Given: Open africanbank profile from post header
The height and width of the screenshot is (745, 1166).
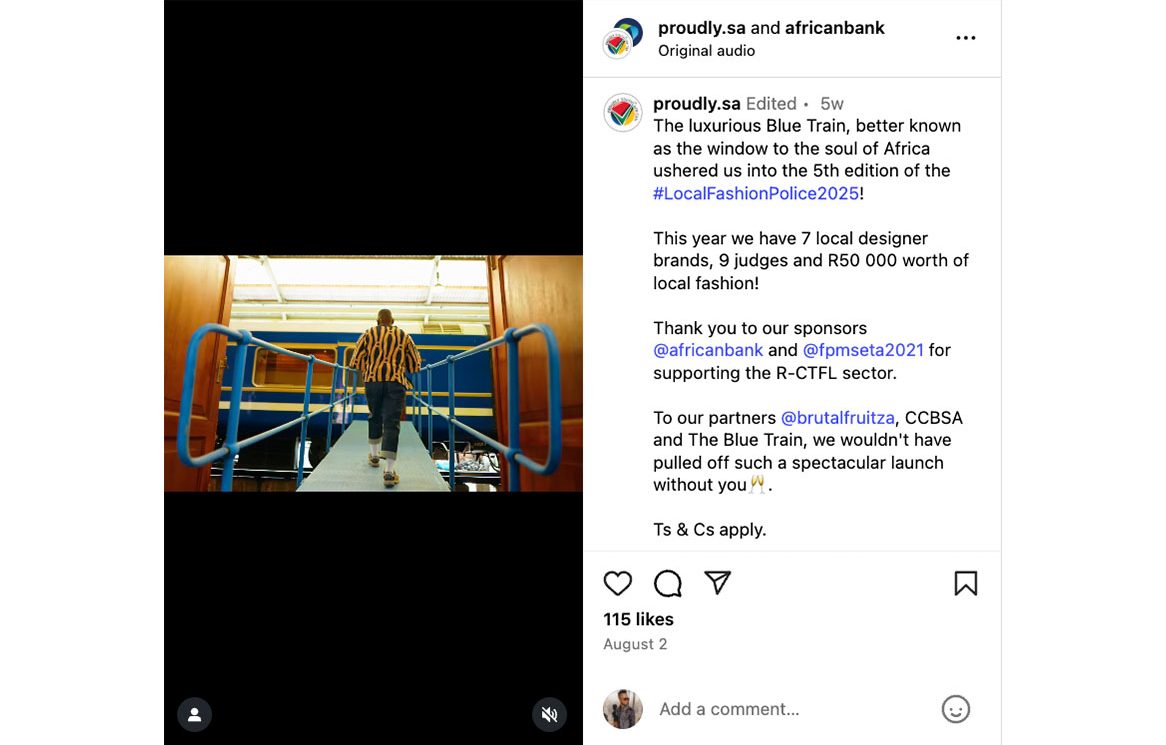Looking at the screenshot, I should coord(834,28).
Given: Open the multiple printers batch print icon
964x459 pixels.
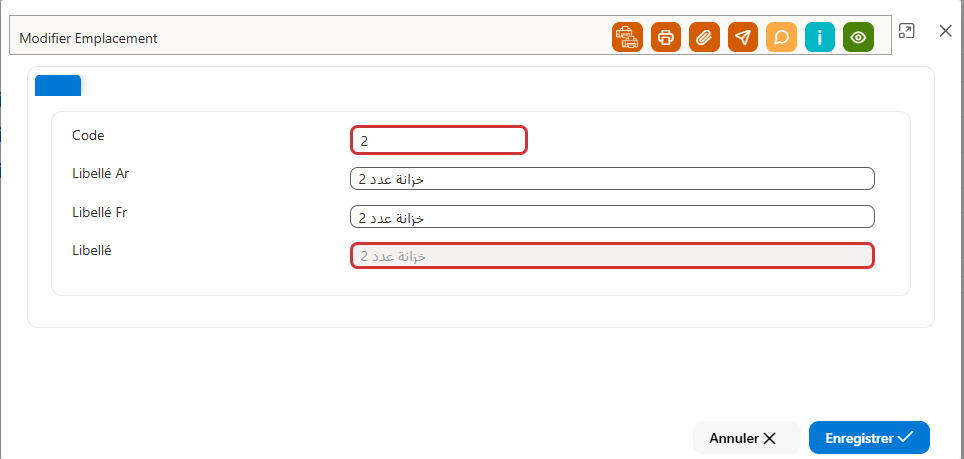Looking at the screenshot, I should click(627, 37).
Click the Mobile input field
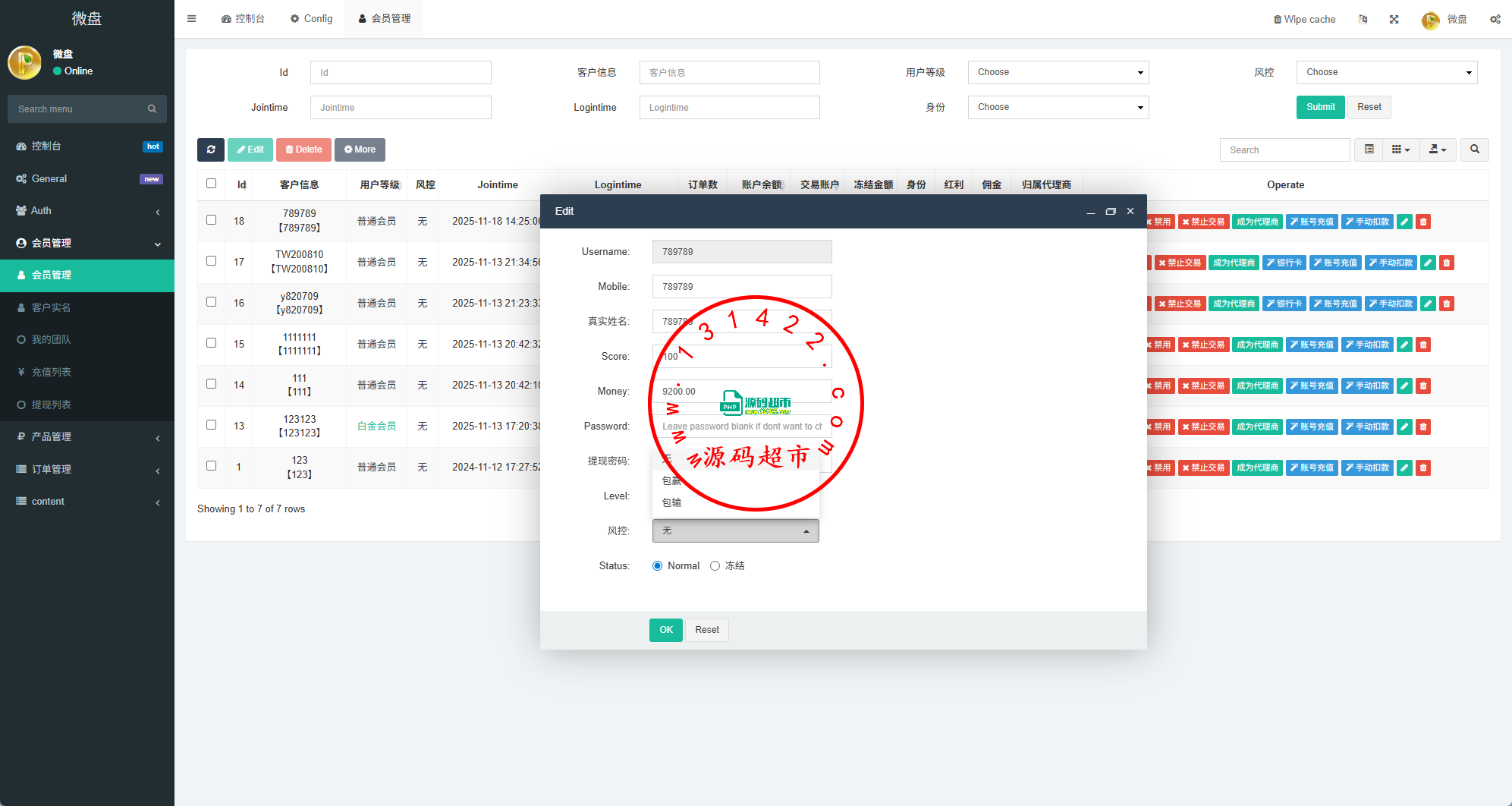 741,287
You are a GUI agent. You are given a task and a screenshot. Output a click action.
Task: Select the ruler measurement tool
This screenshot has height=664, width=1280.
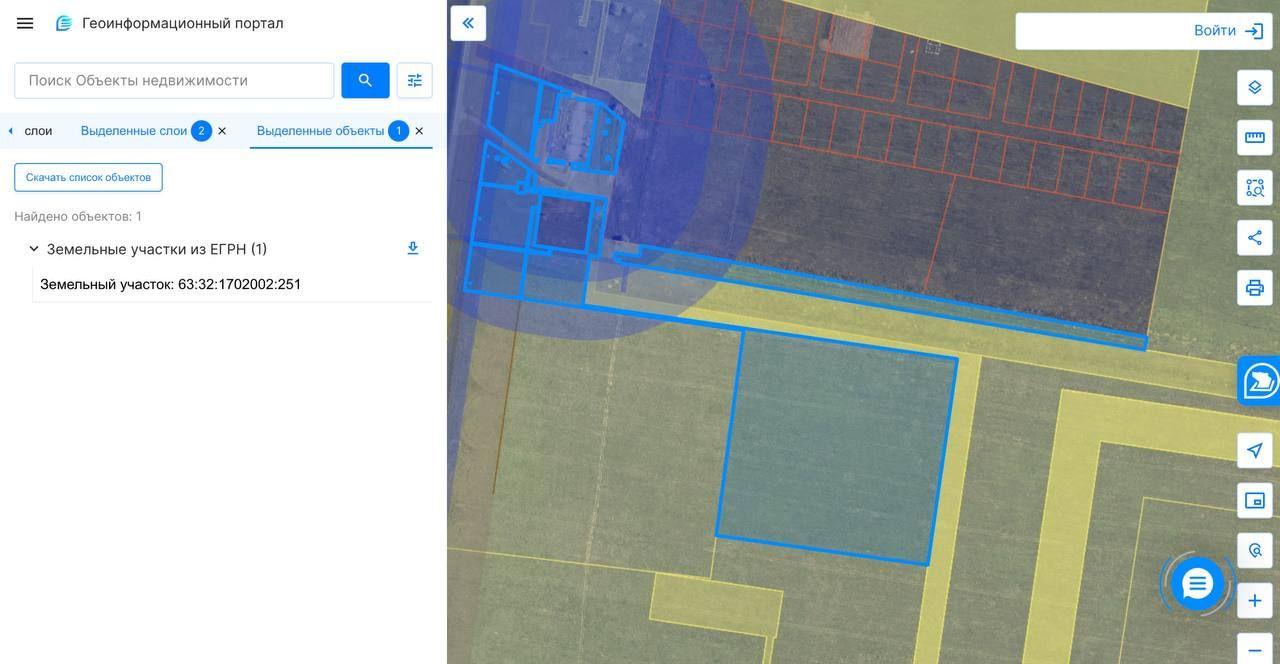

Task statement
The lines above that hold the word "Open" are the ones to copy.

Your response
Given: Open africanbank profile from post header
Given: Open the multiple printers batch print icon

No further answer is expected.